Simplify implementation of sample_temperature_per_example and make it work with dynamic shapes.

T2T Team · copybara-github · commit 72b8f7b1c47d · 2020-04-28T19:22:04.000-07:00
PiperOrigin-RevId: 308944400
diff --git a/tensor2tensor/layers/common_layers.py b/tensor2tensor/layers/common_layers.py
@@ -2886,25 +2886,6 @@ def sample_with_temperature(logits, temperature, sampling_keep_top_k=-1):
     return choices
 
 
-def _to_nd_indices(indices):
-  """Returns indices used for tf.gather_nd or tf.scatter_nd.
-
-  Args:
-    indices: A `Tensor` of shape [batch_size, size] with integer values. The
-      values are the indices of another `Tensor`. For example, `indices` is the
-      output of tf.argsort or tf.math.top_k.
-
-  Returns:
-    A `Tensor` with shape [batch_size, size, 2] that can be used by tf.gather_nd
-    or tf.scatter_nd.
-
-  """
-  indices.get_shape().assert_has_rank(2)
-  batch_ids = tf.ones_like(indices) * tf.expand_dims(
-      tf.range(tf.shape(input=indices)[0]), 1)
-  return tf.stack([batch_ids, indices], axis=-1)
-
-
 def _select_top_k(logits, top_k):
   """Replaces logits, expect the top k highest values, with small number (-1e6).
 
@@ -2918,26 +2899,15 @@ def _select_top_k(logits, top_k):
     A `Tensor` with same shape  as logits.
   """
   vocab_size = logits.shape[-1]
-  flat_logits = tf.reshape(logits, [-1, vocab_size])
+
   top_k = tf.where(
       tf.not_equal(top_k, -1), top_k,
       tf.ones_like(top_k) * vocab_size)
-  values, idx = tf.math.top_k(flat_logits, k=vocab_size, sorted=False)
-  nd_idx = _to_nd_indices(idx)
 
-  mask_idx = tf.reshape(
-      tf.range(vocab_size), [1] * (len(logits.shape) - 1) + [-1])

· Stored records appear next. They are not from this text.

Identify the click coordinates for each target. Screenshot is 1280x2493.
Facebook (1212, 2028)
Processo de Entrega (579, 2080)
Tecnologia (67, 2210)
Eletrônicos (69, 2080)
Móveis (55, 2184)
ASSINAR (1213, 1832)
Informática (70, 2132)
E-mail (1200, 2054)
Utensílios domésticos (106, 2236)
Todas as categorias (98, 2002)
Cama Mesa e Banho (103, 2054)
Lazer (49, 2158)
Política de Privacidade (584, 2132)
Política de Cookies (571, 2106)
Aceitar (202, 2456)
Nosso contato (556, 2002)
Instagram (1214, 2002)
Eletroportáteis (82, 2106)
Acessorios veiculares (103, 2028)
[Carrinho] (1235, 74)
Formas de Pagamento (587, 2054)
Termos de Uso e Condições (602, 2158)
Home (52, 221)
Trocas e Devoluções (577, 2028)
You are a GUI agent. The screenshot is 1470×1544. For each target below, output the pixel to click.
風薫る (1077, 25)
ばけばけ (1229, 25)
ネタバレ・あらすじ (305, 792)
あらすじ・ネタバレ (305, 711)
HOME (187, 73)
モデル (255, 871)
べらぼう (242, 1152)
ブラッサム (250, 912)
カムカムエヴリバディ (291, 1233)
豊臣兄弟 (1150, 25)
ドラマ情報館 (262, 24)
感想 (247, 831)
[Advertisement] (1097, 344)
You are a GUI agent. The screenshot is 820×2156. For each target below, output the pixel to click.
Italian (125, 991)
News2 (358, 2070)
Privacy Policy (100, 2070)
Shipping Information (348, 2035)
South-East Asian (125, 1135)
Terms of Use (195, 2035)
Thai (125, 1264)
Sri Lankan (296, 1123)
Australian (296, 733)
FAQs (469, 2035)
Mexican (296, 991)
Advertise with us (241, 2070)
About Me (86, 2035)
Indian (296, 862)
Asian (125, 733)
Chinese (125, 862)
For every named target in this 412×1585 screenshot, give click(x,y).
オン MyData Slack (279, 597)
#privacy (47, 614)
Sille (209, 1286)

-  for i, size in enumerate(logits.shape[:-1]):
-    mask_idx = tf.repeat(mask_idx, size, axis=i)
-  mask = tf.reshape(
-      mask_idx < tf.reshape(top_k, [-1] + [1] * (len(logits.shape) - 1)), [-1])
-
-  topk_logits = tf.tensor_scatter_nd_update(
-      tf.ones_like(flat_logits) * -1e6,
-      tf.reshape(nd_idx, [-1, 2])[mask],
-      tf.reshape(values, [-1])[mask])
-
-  return tf.reshape(topk_logits, logits.shape)
+  return tf.where(
+      tf.argsort(logits) < tf.reshape(top_k, [-1] + [1] *
+                                      (len(logits.shape) - 1)), logits,
+      tf.ones_like(logits) * -1e6)
 
 
 def sample_temperature_per_example(logits, temperature, sampling_keep_top_k=-1):
@@ -2950,9 +2920,7 @@ def sample_temperature_per_example(logits, temperature, sampling_keep_top_k=-1):
   Returns:
     a Tensor with one fewer dimension than logits.
   """
-  if sampling_keep_top_k != -1:
-    logits = _select_top_k(logits, sampling_keep_top_k)
-
+  logits = _select_top_k(logits, sampling_keep_top_k)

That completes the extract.